Fuqua has been less present in years past only having “The Equalizer 2” and “Magnificent Seven” as his big screen entries since 2016. Though his quantity has been less, I will say the quality of these films has been much more solid. He’s a director I have trust almost exclusively since he made his most resounding foray into big screen directing with “Training Day” back in 2001. It was not his first work but certainly his most notable up to that point. And he’s had a couple films since then that might not have landed as well as others but he’s been a pretty reliable name when it comes to directing. If Antoine Fuqua’s name is on the bill, I’m apt to put it on my radar and ensure that I’m able to consume it in some fashion either on the big screen or at home. Visually he’s a great story teller and his framing in suspenseful action films is impeccable. I know “Infinite” reads a little more science fiction than his standard work but I figured it would still be in line with his other films. As much as I’d like to excuse some of the missteps, it’s just a big ball of who really cares at the end of it all. And that’s very disappointing to say.
I always really hate speaking ill of films because I feel like so often there’s something of merit worth noting. And at the end of the day, the people involved in this project, pass or fail, have still endeavored something much loftier than sitting at a computer screen, critiquing other people’s work. So I do take that into consideration when denoting the unfortunate nature of this film. But those caveats in place, I still cannot endorse this movie because it is supremely unimpressive. The story is flat. The acting is uninspired. The characters, even if you wanted to TRY and care about them, are stale and unimpressive. Honestly if I hadn’t looked up the two main character’s names, I could not have told you who they were and I just finished watching this film a few minutes ago. Science fiction can be a genre that I don’t always find myself loving across the board. So that may be a reason that this didn’t work for me but with genuinely capable people at the helm of it, I was truly expecting much more than what I got.

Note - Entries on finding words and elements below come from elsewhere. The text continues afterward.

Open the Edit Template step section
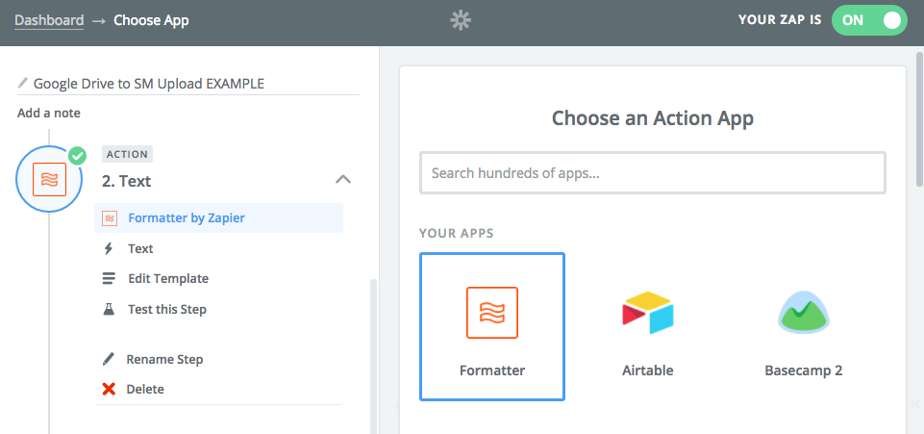 click(x=168, y=278)
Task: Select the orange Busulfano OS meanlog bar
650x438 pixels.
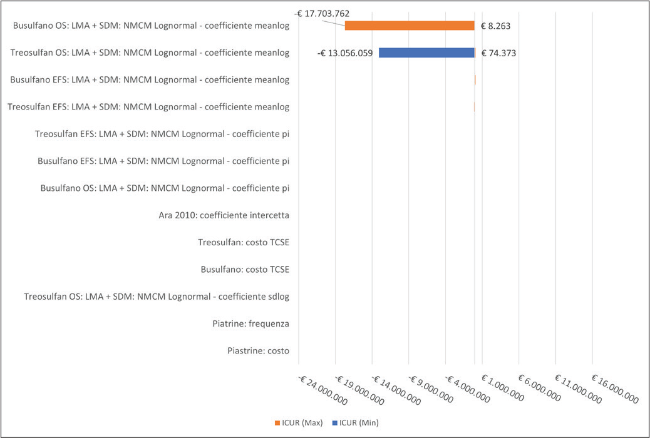Action: (x=410, y=26)
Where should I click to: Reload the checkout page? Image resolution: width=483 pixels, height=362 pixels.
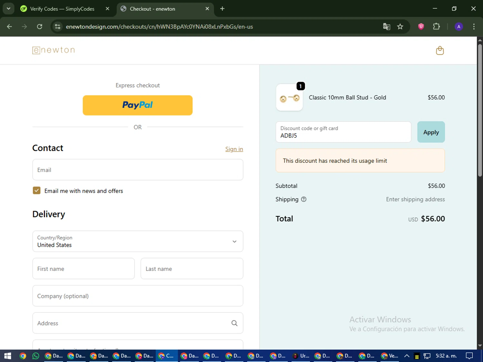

So in the end, I have to say that if you were thinking of getting Paramount Plus to watch this flick, you might want to pass. And that’s taking into consideration there’s a 7 day free trial as well. It was the right decision to stream this instead of watching it flail at the box office, especially alongside the upcoming “Hitman’s Wife’s Bodyguard” which officially opens next Wednesday, the 16th. I’ve already seen an advanced screening of it and I know I’m biased but it’s a genuinely amazing film that somehow outdoes the original. It’s got much more compelling action and the story is really well executed. “Infinite” would have drowned at the box office even with the names Wahlberg and Fuqua attached to it. Hopefully since both of them have more projects currently in the works we will see something more interesting in their next outings. That’s all I’ve got to say about this flick. I’ll catch you on the flip side.